What they were able to establish is that, with an exchange of large amounts of money, they were furnishing information even as far as to the personnel that were operating in the Pacific part of Nariño Department, the fiefdom of “Matamba”.

In the middle of the “total peace”

In a parallel manner, they are investigating what is behind the proliferation of these networks when people are talking about ‘total peace’.

Security expert Néstor Rosania believes there is a lot of military equipment on the street, but that’s been constant in Colombia’s armed conflict.

“The worst thing is that there are agencies of control that have not been proactive in investigations when they involve the Army or the Police. Historically, the investigators end up flying in helicopters with the officers. The Disney part of the war,” he said.

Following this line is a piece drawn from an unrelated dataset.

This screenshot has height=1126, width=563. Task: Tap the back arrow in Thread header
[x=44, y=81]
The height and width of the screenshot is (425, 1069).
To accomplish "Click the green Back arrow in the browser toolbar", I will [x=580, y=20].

For his part, the former Undersecretary of Security and Coexistence in Bogotá, Andrés Nieto, said that in our analysis we have to keep in mind that the ELN is present in 23 of the 32 departments and the Dissidents are in 119 municipalities. Besides that, there is combat with the “Clan del Golfo” in 45 municipalities.

“In some of those territories, the Armed Forces are alone and subject to pressures. You have to investigate the reasons that lead the members of the Armed Forces to take part in these criminal networks and even rule out threats and extortions,” Nieto pointed out.

The security analyst Hugo Acero flatly rejects the idea that those cases are related to demoralization of the troops because of the retirements and the changes that have been ordered.

“The people that are selling these weapons are criminals who, dishonorably, are using the uniform of the Armed Forces in order to commit crimes. That was going on long before Gustavo Petro came to power,” added Acero.

For now, the case of Colonel Amade has been turned over to the Military Criminal Justice system, “to gain insight into the case proceedings.”